- [WHAT TO DO] Please go through the entries below and change every "How do I perform" to "What should I do to", leaving everything else as it is.

------------

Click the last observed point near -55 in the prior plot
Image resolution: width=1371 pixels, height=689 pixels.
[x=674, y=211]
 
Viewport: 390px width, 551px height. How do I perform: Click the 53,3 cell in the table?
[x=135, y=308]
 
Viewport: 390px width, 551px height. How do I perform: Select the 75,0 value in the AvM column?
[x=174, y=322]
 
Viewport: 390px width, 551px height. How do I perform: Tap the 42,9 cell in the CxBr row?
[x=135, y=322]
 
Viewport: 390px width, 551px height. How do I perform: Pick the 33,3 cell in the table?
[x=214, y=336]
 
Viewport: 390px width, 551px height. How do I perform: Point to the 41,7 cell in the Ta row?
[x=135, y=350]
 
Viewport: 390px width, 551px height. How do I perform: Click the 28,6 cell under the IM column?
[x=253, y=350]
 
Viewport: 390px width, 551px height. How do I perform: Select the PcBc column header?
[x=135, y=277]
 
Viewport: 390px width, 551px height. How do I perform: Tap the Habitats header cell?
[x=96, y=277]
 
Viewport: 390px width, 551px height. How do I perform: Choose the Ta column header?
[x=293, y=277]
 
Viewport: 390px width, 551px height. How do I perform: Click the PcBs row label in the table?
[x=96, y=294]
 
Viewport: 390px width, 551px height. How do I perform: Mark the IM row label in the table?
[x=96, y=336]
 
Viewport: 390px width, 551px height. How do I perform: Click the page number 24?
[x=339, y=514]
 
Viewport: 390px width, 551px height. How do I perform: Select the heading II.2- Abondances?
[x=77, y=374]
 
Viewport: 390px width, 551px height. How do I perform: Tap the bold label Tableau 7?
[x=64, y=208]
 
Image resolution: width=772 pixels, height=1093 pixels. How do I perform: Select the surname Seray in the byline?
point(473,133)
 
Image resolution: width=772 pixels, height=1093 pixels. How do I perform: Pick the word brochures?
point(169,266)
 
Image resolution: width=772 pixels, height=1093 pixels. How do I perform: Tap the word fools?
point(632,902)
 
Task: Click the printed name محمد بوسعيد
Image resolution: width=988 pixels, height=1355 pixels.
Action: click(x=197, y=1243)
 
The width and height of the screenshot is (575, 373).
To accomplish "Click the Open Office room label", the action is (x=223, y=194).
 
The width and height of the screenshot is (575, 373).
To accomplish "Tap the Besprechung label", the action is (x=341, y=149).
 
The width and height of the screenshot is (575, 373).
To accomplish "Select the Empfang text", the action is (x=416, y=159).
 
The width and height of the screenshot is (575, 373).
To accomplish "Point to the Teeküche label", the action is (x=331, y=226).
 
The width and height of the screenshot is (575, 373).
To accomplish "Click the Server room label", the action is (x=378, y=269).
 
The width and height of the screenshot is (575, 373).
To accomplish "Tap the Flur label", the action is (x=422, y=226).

------------

- [ANSWER TO THIS TASK]
Click the last observed point near -55 in the prior plot
Image resolution: width=1371 pixels, height=689 pixels.
[x=674, y=211]
 
Viewport: 390px width, 551px height. What should I do to: Click the 53,3 cell in the table?
[x=135, y=308]
 
Viewport: 390px width, 551px height. What should I do to: Select the 75,0 value in the AvM column?
[x=174, y=322]
 
Viewport: 390px width, 551px height. What should I do to: Tap the 42,9 cell in the CxBr row?
[x=135, y=322]
 
Viewport: 390px width, 551px height. What should I do to: Pick the 33,3 cell in the table?
[x=214, y=336]
 
Viewport: 390px width, 551px height. What should I do to: Point to the 41,7 cell in the Ta row?
[x=135, y=350]
 
Viewport: 390px width, 551px height. What should I do to: Click the 28,6 cell under the IM column?
[x=253, y=350]
 
Viewport: 390px width, 551px height. What should I do to: Select the PcBc column header?
[x=135, y=277]
 
Viewport: 390px width, 551px height. What should I do to: Tap the Habitats header cell?
[x=96, y=277]
 
Viewport: 390px width, 551px height. What should I do to: Choose the Ta column header?
[x=293, y=277]
 
Viewport: 390px width, 551px height. What should I do to: Click the PcBs row label in the table?
[x=96, y=294]
 
Viewport: 390px width, 551px height. What should I do to: Mark the IM row label in the table?
[x=96, y=336]
 
Viewport: 390px width, 551px height. What should I do to: Click the page number 24?
[x=339, y=514]
 
Viewport: 390px width, 551px height. What should I do to: Select the heading II.2- Abondances?
[x=77, y=374]
 
Viewport: 390px width, 551px height. What should I do to: Tap the bold label Tableau 7?
[x=64, y=208]
 
Image resolution: width=772 pixels, height=1093 pixels. What should I do to: Select the surname Seray in the byline?
point(473,133)
 
Image resolution: width=772 pixels, height=1093 pixels. What should I do to: Pick the word brochures?
point(169,266)
 
Image resolution: width=772 pixels, height=1093 pixels. What should I do to: Tap the word fools?
point(632,902)
 
Task: Click the printed name محمد بوسعيد
Image resolution: width=988 pixels, height=1355 pixels.
Action: click(x=197, y=1243)
 
The width and height of the screenshot is (575, 373).
To accomplish "Click the Open Office room label", the action is (x=223, y=194).
 
The width and height of the screenshot is (575, 373).
To accomplish "Tap the Besprechung label", the action is (x=341, y=149).
 
The width and height of the screenshot is (575, 373).
To accomplish "Select the Empfang text", the action is (x=416, y=159).
 
The width and height of the screenshot is (575, 373).
To accomplish "Point to the Teeküche label", the action is (x=331, y=226).
 
The width and height of the screenshot is (575, 373).
To accomplish "Click the Server room label", the action is (x=378, y=269).
 
The width and height of the screenshot is (575, 373).
To accomplish "Tap the Flur label", the action is (x=422, y=226).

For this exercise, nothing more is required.